L'endroit est calme, riant, nullement funèbre. Chaque vendredi, des Mauresques accompagnées de leur marmaille viennent s'ébattre autour des coupoles de faïence qui recouvrent les morts. Elles s'installent sans façon par groupes, mangent des oranges, égayent de leurs bavardages puérils le petit cimetière, puis elle vont faire leur visite au tombeau du marabout.
L'accès des mosquées leur est interdit, mais chez Sidi Abd-er-Rhaman elles sont chez elles. Le saint homme devient pour ces âmes crédules et simples un confident muet et tout platonique. Elles lui parlent comme s'il pouvait les entendre, elles lui racontent leurs misères et leurs petits chagrins intimes.

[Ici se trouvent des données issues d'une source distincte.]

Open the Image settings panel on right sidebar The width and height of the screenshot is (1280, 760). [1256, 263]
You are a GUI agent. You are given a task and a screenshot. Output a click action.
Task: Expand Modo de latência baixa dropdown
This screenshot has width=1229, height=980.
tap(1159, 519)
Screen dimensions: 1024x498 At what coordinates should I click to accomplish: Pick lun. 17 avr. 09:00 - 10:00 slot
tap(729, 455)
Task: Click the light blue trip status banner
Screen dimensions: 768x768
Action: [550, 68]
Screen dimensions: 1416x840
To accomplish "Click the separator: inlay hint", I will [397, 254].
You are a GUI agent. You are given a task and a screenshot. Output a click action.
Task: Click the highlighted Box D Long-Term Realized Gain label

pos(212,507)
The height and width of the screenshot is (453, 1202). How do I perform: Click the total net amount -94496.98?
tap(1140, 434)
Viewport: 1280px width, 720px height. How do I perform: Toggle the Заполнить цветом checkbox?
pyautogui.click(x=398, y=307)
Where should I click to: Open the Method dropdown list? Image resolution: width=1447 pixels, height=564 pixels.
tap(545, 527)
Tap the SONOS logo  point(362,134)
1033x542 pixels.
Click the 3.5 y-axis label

Ainsi qu'il arrive dans les pays d'Orient, le tombeau du saint offre un étonnant mélange de belles choses et de camelote ridicule. Des superbes faïences bleues, précieuses d'émail, fines de dessin, tapissent les murailles. Une pendule louis XIV, digne d'un palais, voisine avec des œufs d'autruche, des lanternes de pacotille, des boules de verre pareilles à celles qu'on gagne aux loteries des fêtes foraines.
Sidi Abd-er-Rhaman qui fut un théologien, un savant illustre, visita Damas, Bagdad, la Mecque, le Caire, écrivit de nombreux ouvrages et mourut très vénéré en l'an 879 de l'hégire, soit 1471 de notre ère. Il dort sous un somptueux catafalque habillé de soieries de toutes les couleurs, flanqué de vieux étendards qui se dressent aux quatre coins, surmontés de la boule à croissant d'or et de la queue de cheval des pachas.
Au moment de notre visite, une vieille femme était accroupie devant le tombeau du saint; elle geignait, se lamentait avec des gestes violents de désespoir; mais soudain effarouchée par la présence d'un "roumi", elle ajusta son voile et cacha sa pauvre figure ridée, parcheminée, que, toute entière à ses dévotions, elle nous avait laissé apercevoir bien involontairement. Que Sidi Abd-er-Rhaman lui pardonne!
Lucien Trotignon.
Le Magasin Pittoresque, août 1913.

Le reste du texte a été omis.